* [Brano scelto]:
•••
La recente introduzione in terapia di questi farmaci giustifica la mancata conoscenza di possibili effetti negativi del loro impiego a lungo termine.
Ad oggi sono stati curati con i farmaci biologici migliaia di malati ed è quindi noto il loro profilo di tollerabilità nel breve/medio periodo. Le infezioni, sostenute dalla depressione della risposta del sistema immunitario, cui è anche legata l’efficacia terapeutica, si sono dimostrate essere l’effetto collaterale più frequente. Si tratta nella maggior parte dei casi di infezioni non gravi, trattabili e risolvibili con antibiotici. La più temibile, tra le infezioni osservate, si è dimostrata essere quella tubercolare, in soggetti con tubercolosi latente e precedentemente presente, ma misconosciuta, prima della terapia con biologici. L’accurata ricerca, mediante radiografia del torace ed esecuzione della intradermo-reazione di Mantoux, della infezione latente prima dell’inizio della cura e l’eventuale profilassi con farmaci anti-tubercolari dove presente l’infezione nascosta, ha permesso di minimizzare il rischio di riaccensioni tubercolari.
Un altro possibile effetto collaterale è rappresentato dalle reazioni di intolleranza durante le infusioni dei farmaci biologici. Arrossamento, prurito e gonfiore nella sede della infusione sottocute e crisi vasomotorie (anche anafilattiche) durante le somministrazioni endovena sono state osservate e rappresentano motivo di sospensione della terapia in un limitato numero di casi.
Nei soggetti che assumono farmaci biologici è stata osservata la comparsa nel siero di auto-anticorpi (ANA e Anti-DNA) in bassa concentrazione che non hanno determinato però l’emergenza di sintomi riferibili a malattia autoimmune sistemica.
•••
* [Attività richieste]:
#1 Elenca i segni che il brano sui farmaci biologici indica come osservati nella sede dell'infusione sottocute.
#2 Scrivi, per favore, il seguito del brano sui farmaci biologici, riprendendo dopo la sua ultima frase.
I record costituiscono materiale a sé, distinto dal brano.
•••
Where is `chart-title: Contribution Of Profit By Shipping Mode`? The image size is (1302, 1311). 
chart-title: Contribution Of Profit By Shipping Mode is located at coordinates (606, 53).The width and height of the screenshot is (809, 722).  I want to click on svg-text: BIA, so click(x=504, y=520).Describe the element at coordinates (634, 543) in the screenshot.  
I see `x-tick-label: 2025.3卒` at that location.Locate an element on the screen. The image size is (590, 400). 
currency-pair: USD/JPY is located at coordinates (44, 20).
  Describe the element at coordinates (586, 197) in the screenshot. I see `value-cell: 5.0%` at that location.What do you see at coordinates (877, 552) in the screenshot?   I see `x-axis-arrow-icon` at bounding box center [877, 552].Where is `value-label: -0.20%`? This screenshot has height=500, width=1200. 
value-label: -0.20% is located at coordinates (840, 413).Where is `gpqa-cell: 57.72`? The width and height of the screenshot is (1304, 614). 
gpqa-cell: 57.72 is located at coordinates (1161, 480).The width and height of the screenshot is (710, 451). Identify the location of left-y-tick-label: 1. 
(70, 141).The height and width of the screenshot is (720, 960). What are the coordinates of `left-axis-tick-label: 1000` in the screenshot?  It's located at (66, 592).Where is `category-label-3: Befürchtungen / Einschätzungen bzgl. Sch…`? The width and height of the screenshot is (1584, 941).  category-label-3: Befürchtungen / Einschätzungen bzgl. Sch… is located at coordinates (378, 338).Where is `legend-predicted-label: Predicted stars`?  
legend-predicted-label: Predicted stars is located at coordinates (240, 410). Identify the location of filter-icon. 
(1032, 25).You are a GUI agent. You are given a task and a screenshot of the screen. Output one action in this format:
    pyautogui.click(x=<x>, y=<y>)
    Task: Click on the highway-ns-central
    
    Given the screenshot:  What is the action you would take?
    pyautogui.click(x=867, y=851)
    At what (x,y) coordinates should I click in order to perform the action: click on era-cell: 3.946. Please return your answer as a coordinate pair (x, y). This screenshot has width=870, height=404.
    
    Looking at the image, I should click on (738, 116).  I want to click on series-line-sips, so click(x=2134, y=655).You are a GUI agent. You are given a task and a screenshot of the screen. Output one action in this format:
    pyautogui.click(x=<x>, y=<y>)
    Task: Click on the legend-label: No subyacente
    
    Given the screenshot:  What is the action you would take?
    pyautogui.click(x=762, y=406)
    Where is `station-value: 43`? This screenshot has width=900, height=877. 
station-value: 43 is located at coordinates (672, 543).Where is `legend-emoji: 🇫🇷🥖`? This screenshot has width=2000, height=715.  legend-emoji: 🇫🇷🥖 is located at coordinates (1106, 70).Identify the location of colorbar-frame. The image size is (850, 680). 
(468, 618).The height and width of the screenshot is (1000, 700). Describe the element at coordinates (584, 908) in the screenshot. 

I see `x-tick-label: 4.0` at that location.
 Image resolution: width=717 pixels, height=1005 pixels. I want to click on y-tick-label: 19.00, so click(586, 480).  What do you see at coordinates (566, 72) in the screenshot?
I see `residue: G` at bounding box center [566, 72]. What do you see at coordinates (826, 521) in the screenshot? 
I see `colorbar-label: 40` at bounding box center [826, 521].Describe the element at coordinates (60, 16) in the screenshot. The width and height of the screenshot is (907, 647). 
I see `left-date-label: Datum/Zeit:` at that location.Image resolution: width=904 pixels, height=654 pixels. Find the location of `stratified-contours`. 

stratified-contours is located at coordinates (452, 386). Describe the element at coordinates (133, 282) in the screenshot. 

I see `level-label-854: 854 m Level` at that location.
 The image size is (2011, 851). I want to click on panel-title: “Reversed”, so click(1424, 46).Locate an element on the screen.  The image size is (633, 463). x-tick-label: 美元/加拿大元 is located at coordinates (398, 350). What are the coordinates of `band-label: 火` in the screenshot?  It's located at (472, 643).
•••
* [Soluzioni dell'esercizio]:
#1 Arrossamento, prurito e gonfiore.

#2
Infine, nonostante il periodo di esposizione a questi farmaci non sia molto lungo, non si è rilevato una maggiore incidenza di tumori nei soggetti trattati, rispetto ai soggetti con AR non curati con farmaci biologici. Considerata tuttavia l’importanza di questo aspetto, un attento monitoraggio anti-tumorale si impone nella pratica terapeutica con questi farmaci.
Un problema a parte è rappresentato dai costi elevati di queste terapie che ha imposto la creazione di un apposito Registro Osservazionale del Ministero della Salute in collaborazione con la Società Italiana di Reumatologia (Studio ANTARES). Questo studio è finalizzato alla valutazione dei costi, della sicurezza di impiego e, in definitiva, alla individuazione del malato “candidato ideale” a queste terapie. Per questo motivo sono stati individuati Centri di Riferimento in ogni Regione per la gestione di questi malati e la trasmissione dei dati al Ministero. E’ intuibile che questi potenti farmaci dovrebbero essere impiegati, oltre che nei malati con AR evoluta, attiva e resistente alle terapie convenzionali, nelle prime fasi della malattia al fine di evitare l’evoluzione verso l’invalidità e determinare quindi un risparmio futuro di risorse economiche. Questa ipotesi è ancora da dimostrare e sono in atto studi su significativi gruppi di malati.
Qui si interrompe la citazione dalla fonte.